── EXTRACTED ENTRIES ──

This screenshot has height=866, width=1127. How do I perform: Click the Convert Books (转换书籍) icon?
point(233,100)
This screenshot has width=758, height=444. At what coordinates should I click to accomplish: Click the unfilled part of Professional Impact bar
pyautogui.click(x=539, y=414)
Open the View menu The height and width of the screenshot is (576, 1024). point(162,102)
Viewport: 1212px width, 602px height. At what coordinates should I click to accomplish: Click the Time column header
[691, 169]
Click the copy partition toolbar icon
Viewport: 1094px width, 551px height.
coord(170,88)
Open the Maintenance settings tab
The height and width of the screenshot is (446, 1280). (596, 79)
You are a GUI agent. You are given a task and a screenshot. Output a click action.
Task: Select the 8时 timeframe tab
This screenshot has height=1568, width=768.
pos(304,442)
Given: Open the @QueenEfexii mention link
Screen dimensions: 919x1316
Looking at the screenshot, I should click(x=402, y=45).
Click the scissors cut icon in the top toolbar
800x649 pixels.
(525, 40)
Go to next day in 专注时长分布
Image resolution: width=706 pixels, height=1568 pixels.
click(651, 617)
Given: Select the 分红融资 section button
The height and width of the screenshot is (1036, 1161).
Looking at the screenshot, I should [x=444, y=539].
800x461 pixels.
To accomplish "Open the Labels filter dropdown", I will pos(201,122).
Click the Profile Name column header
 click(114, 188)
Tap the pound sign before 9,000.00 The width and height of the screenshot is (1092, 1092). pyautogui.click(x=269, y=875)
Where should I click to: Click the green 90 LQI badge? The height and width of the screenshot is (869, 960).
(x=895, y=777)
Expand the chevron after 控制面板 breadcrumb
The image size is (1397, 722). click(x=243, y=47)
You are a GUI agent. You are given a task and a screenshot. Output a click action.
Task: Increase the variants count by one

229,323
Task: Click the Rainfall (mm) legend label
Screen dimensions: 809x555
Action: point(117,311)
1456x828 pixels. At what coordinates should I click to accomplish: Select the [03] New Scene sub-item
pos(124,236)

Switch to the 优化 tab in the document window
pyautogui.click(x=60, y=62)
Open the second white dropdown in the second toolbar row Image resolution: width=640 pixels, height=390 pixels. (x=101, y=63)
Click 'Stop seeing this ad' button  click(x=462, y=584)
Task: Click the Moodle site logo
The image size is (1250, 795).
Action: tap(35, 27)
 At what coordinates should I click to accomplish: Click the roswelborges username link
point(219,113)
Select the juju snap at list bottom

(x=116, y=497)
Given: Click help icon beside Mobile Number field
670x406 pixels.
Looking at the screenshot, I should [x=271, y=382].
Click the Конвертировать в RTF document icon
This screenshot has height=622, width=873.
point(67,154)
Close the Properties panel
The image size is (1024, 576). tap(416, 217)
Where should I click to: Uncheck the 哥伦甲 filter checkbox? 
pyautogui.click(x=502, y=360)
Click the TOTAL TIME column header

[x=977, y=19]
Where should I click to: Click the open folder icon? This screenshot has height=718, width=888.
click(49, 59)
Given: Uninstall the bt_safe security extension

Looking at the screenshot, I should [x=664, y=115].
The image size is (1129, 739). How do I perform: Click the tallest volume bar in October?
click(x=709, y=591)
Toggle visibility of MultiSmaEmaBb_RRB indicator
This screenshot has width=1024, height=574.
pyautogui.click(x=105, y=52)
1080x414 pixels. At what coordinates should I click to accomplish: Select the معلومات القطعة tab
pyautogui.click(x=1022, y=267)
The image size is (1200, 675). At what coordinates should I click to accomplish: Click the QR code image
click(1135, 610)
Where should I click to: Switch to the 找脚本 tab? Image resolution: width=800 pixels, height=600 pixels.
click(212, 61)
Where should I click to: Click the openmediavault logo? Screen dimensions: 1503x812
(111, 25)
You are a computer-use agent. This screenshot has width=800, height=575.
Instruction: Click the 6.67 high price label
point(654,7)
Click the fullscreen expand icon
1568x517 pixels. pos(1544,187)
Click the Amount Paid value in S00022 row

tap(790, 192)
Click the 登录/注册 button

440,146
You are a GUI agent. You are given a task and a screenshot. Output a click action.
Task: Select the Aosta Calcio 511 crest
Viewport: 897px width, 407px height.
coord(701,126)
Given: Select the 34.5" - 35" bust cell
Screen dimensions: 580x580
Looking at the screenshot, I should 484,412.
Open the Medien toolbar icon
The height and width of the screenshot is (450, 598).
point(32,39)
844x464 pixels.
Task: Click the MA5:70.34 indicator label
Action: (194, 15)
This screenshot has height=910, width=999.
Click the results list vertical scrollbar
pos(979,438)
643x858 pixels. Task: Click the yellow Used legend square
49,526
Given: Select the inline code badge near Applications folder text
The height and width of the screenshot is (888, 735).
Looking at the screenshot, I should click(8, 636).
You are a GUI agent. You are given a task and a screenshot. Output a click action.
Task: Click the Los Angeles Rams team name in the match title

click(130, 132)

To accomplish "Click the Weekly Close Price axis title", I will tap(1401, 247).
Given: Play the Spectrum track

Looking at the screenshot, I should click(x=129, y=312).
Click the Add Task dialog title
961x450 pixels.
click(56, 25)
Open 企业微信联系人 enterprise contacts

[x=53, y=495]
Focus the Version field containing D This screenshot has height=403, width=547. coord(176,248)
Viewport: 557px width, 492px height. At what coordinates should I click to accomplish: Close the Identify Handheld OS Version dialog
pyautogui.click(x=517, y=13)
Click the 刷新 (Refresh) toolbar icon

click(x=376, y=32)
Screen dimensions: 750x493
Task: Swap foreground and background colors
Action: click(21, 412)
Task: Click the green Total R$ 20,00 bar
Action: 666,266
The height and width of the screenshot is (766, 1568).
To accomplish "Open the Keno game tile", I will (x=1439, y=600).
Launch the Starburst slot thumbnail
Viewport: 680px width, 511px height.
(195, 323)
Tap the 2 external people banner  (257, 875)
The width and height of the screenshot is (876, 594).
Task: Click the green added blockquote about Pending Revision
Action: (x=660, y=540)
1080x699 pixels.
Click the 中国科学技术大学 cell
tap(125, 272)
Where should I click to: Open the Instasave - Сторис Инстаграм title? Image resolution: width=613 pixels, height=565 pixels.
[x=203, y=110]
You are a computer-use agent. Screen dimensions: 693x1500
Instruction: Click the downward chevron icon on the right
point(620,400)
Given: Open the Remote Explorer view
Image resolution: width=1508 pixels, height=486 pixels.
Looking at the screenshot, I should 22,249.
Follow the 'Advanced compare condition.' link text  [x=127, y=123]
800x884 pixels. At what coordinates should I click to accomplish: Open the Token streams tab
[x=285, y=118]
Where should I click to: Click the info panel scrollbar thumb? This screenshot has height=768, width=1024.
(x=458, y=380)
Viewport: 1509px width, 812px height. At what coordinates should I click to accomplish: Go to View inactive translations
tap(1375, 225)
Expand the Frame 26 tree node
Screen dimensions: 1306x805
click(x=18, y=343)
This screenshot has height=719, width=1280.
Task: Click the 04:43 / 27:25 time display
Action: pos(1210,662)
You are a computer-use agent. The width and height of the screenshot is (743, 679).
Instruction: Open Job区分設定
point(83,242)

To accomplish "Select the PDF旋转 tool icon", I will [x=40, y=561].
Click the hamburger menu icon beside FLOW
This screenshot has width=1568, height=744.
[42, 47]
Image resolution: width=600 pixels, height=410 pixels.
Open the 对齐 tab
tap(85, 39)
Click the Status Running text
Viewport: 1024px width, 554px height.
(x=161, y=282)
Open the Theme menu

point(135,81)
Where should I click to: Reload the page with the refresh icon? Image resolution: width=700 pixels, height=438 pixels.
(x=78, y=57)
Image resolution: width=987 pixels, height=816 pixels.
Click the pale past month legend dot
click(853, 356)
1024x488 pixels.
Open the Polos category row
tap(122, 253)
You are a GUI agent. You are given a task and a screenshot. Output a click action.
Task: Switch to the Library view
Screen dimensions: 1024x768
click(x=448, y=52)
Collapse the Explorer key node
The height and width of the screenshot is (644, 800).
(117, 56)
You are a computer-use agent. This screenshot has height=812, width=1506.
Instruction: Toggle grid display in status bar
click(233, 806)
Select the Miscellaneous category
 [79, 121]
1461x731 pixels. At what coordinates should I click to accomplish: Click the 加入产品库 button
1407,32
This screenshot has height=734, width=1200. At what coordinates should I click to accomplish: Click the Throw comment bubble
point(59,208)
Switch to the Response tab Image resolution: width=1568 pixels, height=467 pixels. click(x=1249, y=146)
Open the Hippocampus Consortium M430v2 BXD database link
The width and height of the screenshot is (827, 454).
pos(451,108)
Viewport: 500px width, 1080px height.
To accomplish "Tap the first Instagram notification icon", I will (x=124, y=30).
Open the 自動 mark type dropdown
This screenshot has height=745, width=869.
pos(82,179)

───

▶ [THE TASK] If a line in the records above includes the string "text", copy it.

▶ [TASK RESULT]
Given: Select the inline code badge near Applications folder text
Follow the 'Advanced compare condition.' link text  [x=127, y=123]
Click the Status Running text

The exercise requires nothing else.